Dopo l’esposto alla Corte dei Conti sui rimborsi di missioni e relativi scontrini e fatture, esibiti dal sindaco Renato Accorinti, adesso la polemica innescata dall’iniziativa “Due cuori e una capanna”. Promotore di quella che, stavolta, è apparsa più una provocazione, sempre il capogruppo di Forza Italia, Giuseppe Trischitta

Il consigliere comunale, Giuseppe Trischitta, stavolta ha posto l’attenzione sulla realizzazione di una doccia nel bagno privato annesso alla stanza del primo cittadino, per una spesa di 1.616,64 Euro. «Manca solo la cucina e poi sarà pronto un vero e proprio alloggio da far invidia al Quirinale», ha commentato l’esponente forzista.

Trischitta, però, è andato oltre, accomunando a tutto questo anche la presenza in Consiglio Comunale della compagna del primo cittadino, Cecilia Caccamo, prima dei non eletti per la lista Cambiamo Messina dal Basso – che sosteneva Accorinti – e giunta tra gli scranni di Palazzo Zanca nel maggio scorso, dopo le dimissioni di due precedenti colleghi del movimento.

Ecco la frase incriminata, pronunciata dal capogruppo di FI: «Ha la compagna in consiglio comunale, la doccia nell’ufficio, mi aspetto che da un momento all’altro si faccia pagare anche un cucinino».

La consigliera, già bersaglio di critiche dal giorno stesso della sua nomina, per avere un legame con il sindaco, non ha fatto attendere la sua risposta.

«Le dichiarazioni rilasciate dal consigliere Trischitta, nelle quali vengo citata in maniera allusiva, sono assolutamente fuori luogo, inappropriate, gravemente lesive del ruolo che rivesto in rappresentanza dei cittadini che democraticamente mi hanno eletta e profondamente offensive del mio essere donna», ha dichiarato Cecilia Caccamo.

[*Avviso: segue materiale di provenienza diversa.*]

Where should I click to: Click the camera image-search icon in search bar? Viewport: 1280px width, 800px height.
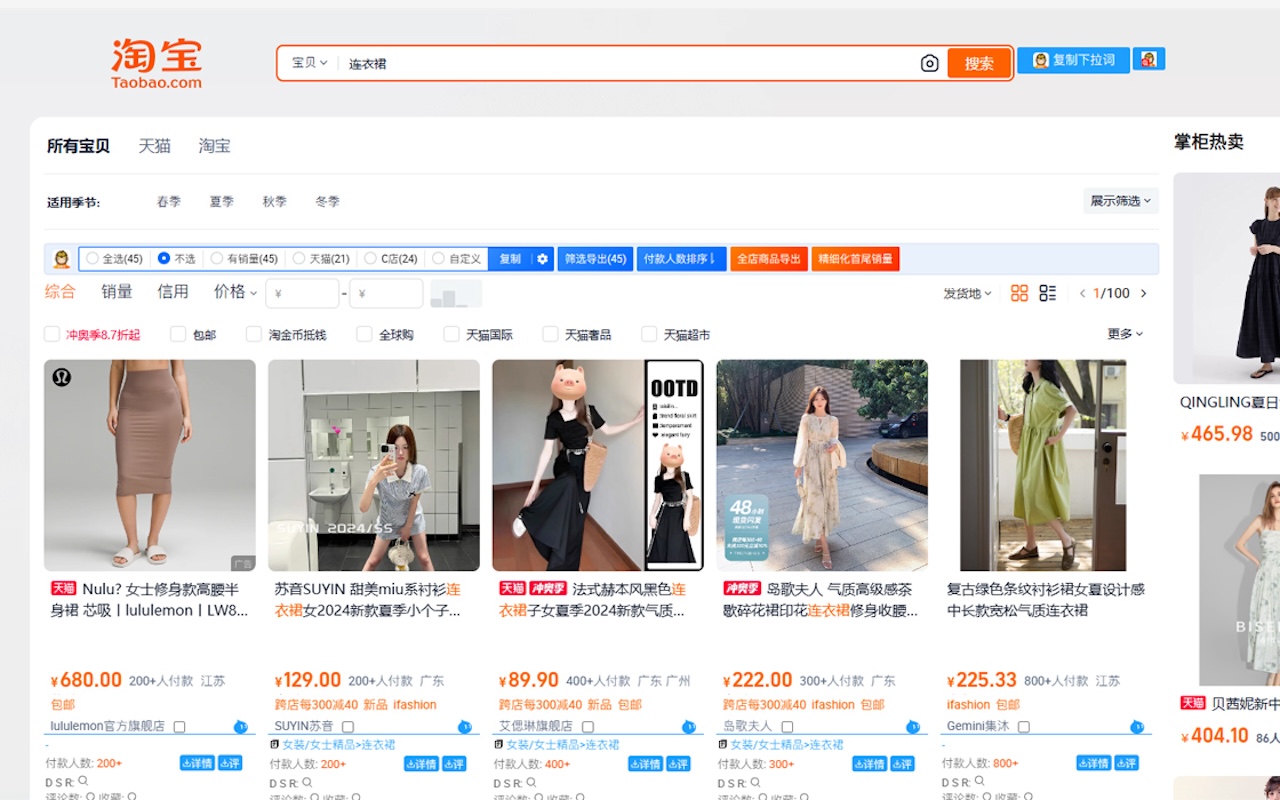929,62
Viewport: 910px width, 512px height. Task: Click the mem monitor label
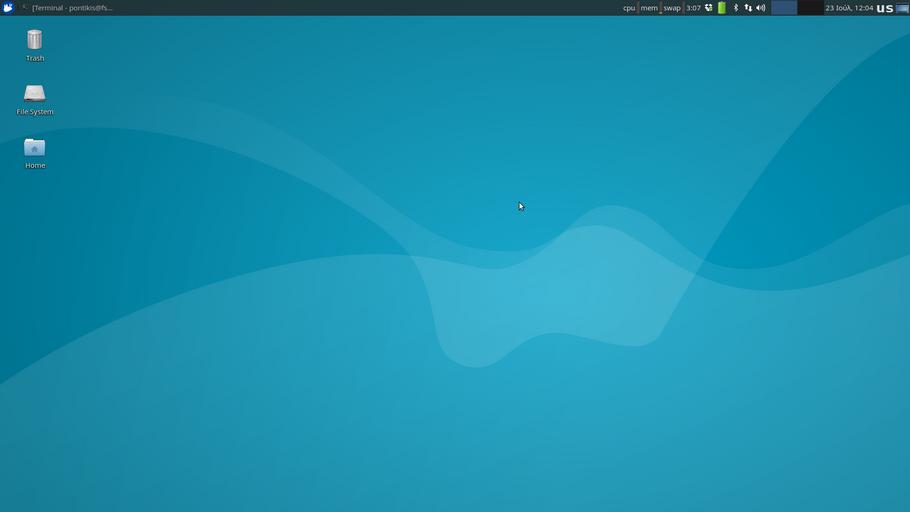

«Auspico da parte di Trischitta – ha aggiunto – una seria e approfondita riflessione sullo stile con il quale conduce la sua attività politica e la modalità con cui rende pubbliche le sue denunce. Chiedere chiarezza sugli impegni di spesa delle istituzioni è lecito. Screditare e denigrare, con allusioni prive di fondamento, è deplorevole, demagogico e incompatibile con la carica che si ricopre».